Malley is used to tackling challenges in her role as a manager at EY, where she helps banks modernize their legacy technology and move to a modern, microservices-oriented banking architecture. Much of her job is focused on banking and capital markets clients who need help managing long-term core banking and payments system implementations. 

“Many of my engagements involve completing current state technology capability assessments, designing target state system architecture, completing target state interface rationalization and managing teams that develop interfaces for their desired target state infrastructure,” she said. “I also have had recent experience with disputes and fraud system implementations, as well as agile product development.”

Recently, Malley helped a client assess options for a “Gen 3” core banking implementation (Finxact, Thought Machine, etc.). The project is very unique, she says, because her client operates as a BaaS (Banking as a Service) bank, and it would be one of the first Gen 3 core implementations of its kind in that space. 

“Core banking technology is constantly evolving and I’m learning a lot about Gen 3 core capabilities and the future of banking technology on this engagement,” she said. 

Another project she loved working on required her to develop and deploy a non-traditional micro lending product for a large regional bank. 

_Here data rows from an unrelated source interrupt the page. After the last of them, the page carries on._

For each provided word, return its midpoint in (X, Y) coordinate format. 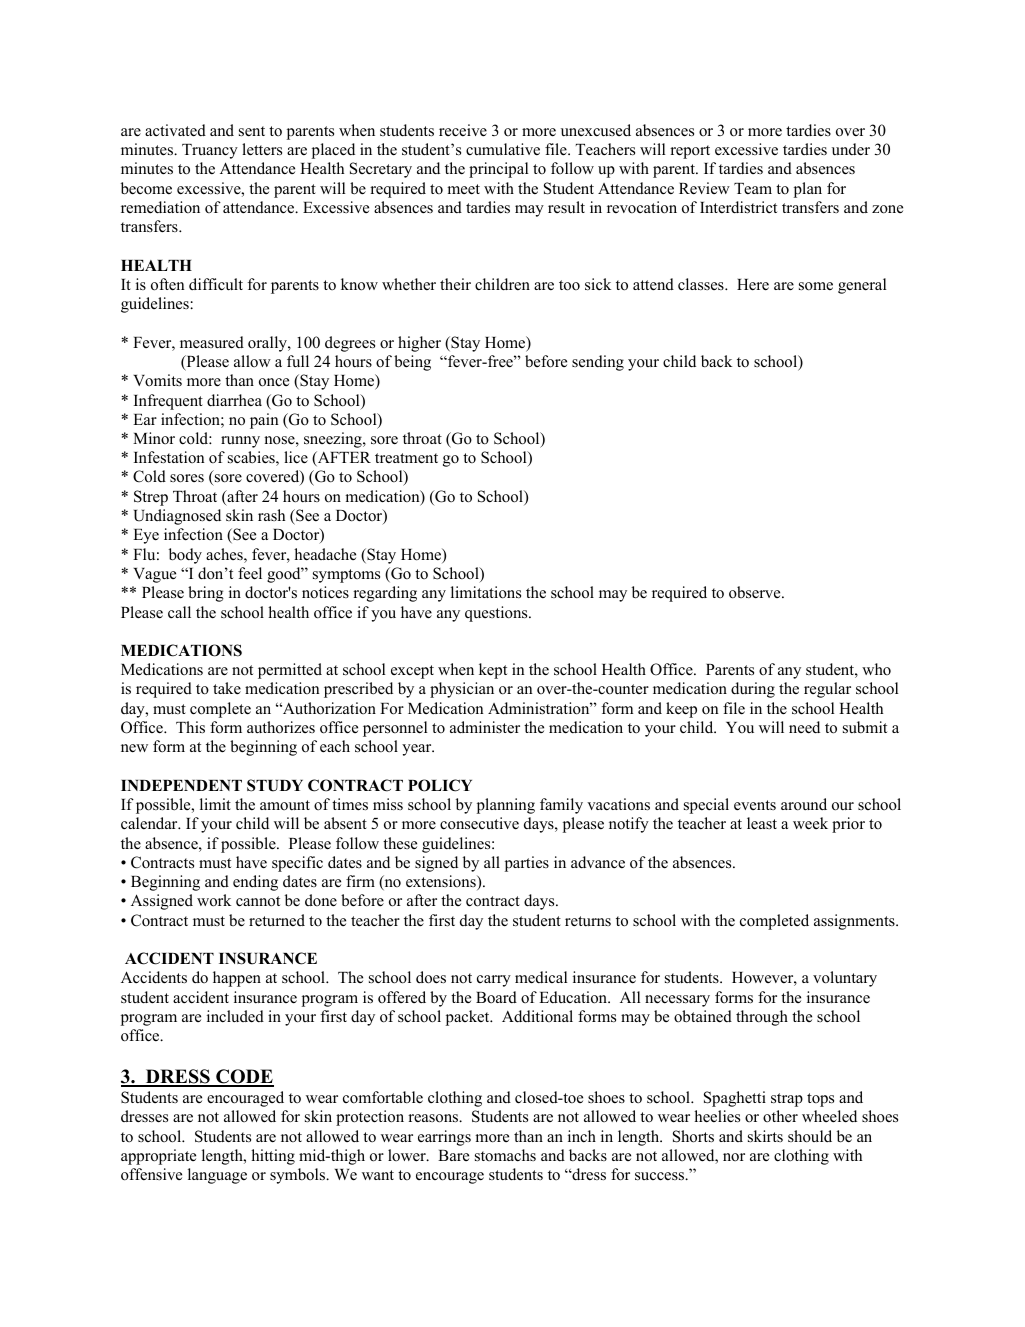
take (227, 688)
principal (498, 170)
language (217, 1176)
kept (493, 671)
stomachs (505, 1155)
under (851, 149)
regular (827, 690)
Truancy (210, 151)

“I got to do everything from product inception to defining product requirements, defining the product technology architecture, testing the product and ultimately seeing it go live and be used by the bank’s customers,” Malley said. “It can sometimes be hard to realize the impact of working with banking technology. That engagement meant a lot to me because I was a part of the end-to-end development of a very tangible product that customers use daily. It’s still live today!”

Malley credits the iSchool for exposing her to a variety of technologies and helping her to be adaptable and resourceful in her ever-changing career. She still leans on some of the skills she learned from her time at the iSchool, including SQL, Python and project management.  

“Like EY, the iSchool has shaped me into the person I am today,” she said. “Attending the iSchool was one of the best things to ever happen to me.”